▶ [CONSIGNE 1]
Répondez à ces questions sur le texte consacré à l'autorité dans l'éducation :
(a) Auprès de qui le parcours décrit se poursuit-il en détention ?
(b) Selon la définition communément admise, que constitue l'autorité ?
(c) Pour Kant, que forme l'apprentissage par les idées ?
▶ [CONSIGNE 2] Poursuivez le texte sur l'autorité dans l'éducation après sa dernière phrase.

▶ [TEXTE SOURCE]
Jeune, il était, comme disent les
« spécialistes », promu à un « bel avenir ».
Les conditions ne manquaient pas pour lui permettre d’aller
facilement vers le haut de l’« échelle sociale ».
Mais lui, a préféré ne pas tenir compte de cette
« échelle » …
Il n’a pas cherché à « faire carrière », à
occuper un « poste important » …
Il a voulu faire de son mieux dans un système de valeurs AUTRE.
Beaucoup de personnes n’ont pas compris et ne comprennent
pas …
C’est ainsi …
Est-ce que l’aveugle est comme celui qui voit ?
Comment montrer que la cécité atteint les cœurs ?
Comment partager la lumière du discernement ?
Aujourd’hui, son parcours continue dans une autre fonction
dite d’éducateur.
Il agit en détention auprès des mineurs délinquants
incarcérés.
Avant cette fonction, il essayait déjà, à partir du thème
de l’autorité dans l’éducation, de comprendre pourquoi en France,
l’écrasante majorité des mineurs concernés par des décisions judiciaires,
sont originaires d’Afrique.[1]
Les éléments de réponse auxquels il a abouti, se trouvent
renforcés par son action auprès des mineurs délinquants incarcérés …
L’autorité est au centre de l’éducation.
Traiter des processus de l’éducation, c’est se trouver
confronté à l’exercice et aux formes de l’autorité.
Il y a une relation étroite, un lien fort entre les deux.
L’autorité est au carrefour de plusieurs disciplines.
Elle met en mouvement différentes interprétations et donne
lieu à de multiples analyses et pratiques.
Elle se nourrit d’innombrables apports.
C’est un phénomène universel.
S’agissant de sa « définition », il est
communément admis de dire que l’autorité constitue l’ensemble des relations de
commandement et d’obéissance.
Cela traduit la difficulté de la définir dans ses
ramifications variées.
Pour ce qui est du domaine de l’éducation, les démarches
sont nombreuses aussi.
L’éducation a un rôle d’apprentissage très large qui
englobe la capacité de s’abstraire, de prendre de la distance par rapport à
l’immédiateté du quotidien.
Il est difficile de parler d’éducation selon Kant en
l’absence d’une rupture avec cette immédiateté.
Pour Kant, l’apprentissage par les idées forme la capacité
de jugement.
Cette capacité est le fond de l’éducation.
Il s’agit alors de former pour atteindre, par la raison,
cette capacité de s’abstraire.
Kant en fait une force spirituelle.
L’opinion se forme dans l’expérience, le jugement[2]
dans l’éducation.
L’apprentissage, c’est quelque chose qui force la personne
à s’abstraire.
C’est une contrainte.
L’autorité dans l’éducation se rapporte à ce qui est mis en
œuvre pour donner du sens au processus de responsabilisation sociale.
S’agissant de ce processus, l’accent est mis sur
l’importance pour chaque personne de connaître ses obligations et ses
droits.

▶ [MATÉRIEL FOURNI]
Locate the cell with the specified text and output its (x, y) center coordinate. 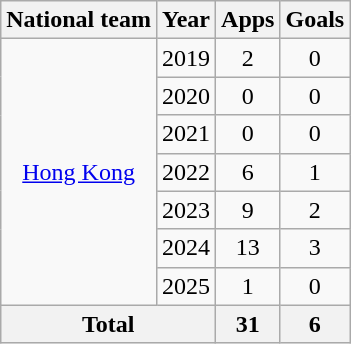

▶ [RÉSULTAT 1]
(a) Auprès des mineurs délinquants incarcérés.
(b) L'ensemble des relations de commandement et d'obéissance.
(c) La capacité de jugement.

▶ [RÉSULTAT 2]
À partir de cela, on peut s’interroger sur les rapports à
l’autorité dans l’éducation des mineurs délinquants originaires d’Afrique,[3]
concernés par des décisions judiciaires.
Comment comprendre les mécanismes de ces rapports et leurs
implications ?
Les parcours des parents, des familles permettent de saisir
les mécanismes des rapports de ces mineurs délinquants à l’autorité dans
l’éducation.
Ces parcours éclairent des trajectoires et contribuent à
expliquer des implications.
Les trajectoires de vies de ces mineurs délinquants
s’articulent avec des histoires des parents, des familles.
Le travail sur les rapports de ces mineurs délinquants à
l’autorité dans l’éducation ne peut pas écarter les effets du colonialisme, de
l’impérialisme et de leurs agents.
La fin des empires coloniaux ne signifie pas la disparition
des effets du colonialisme, de l’impérialisme et de leurs agents.
Ces effets sont partout et concernent des domaines infinis.
En traitant de l’autorité, on a recours aux termes d’auctoritas
et de potestas.
Le premier terme est référé à un système de valeurs, à un
système d’échanges.
Il renvoie aux fondements, à la compétence, à la
transmission, au respect, à l’ascendant.
Le deuxième terme est référé à la contrainte, à la possibilité
de sanctionner et d’exclure.
La potestas repose sur le groupe et les besoins du
groupe imposent des limites.
Elle renvoie au pouvoir.
L’auctoritas et la potestas constituent
l’autorité.
Les différences qui les concernent n’occultent pas leur complémentarité
qui forme une sorte d’interaction dialectique, des liens qui construisent l’équilibre.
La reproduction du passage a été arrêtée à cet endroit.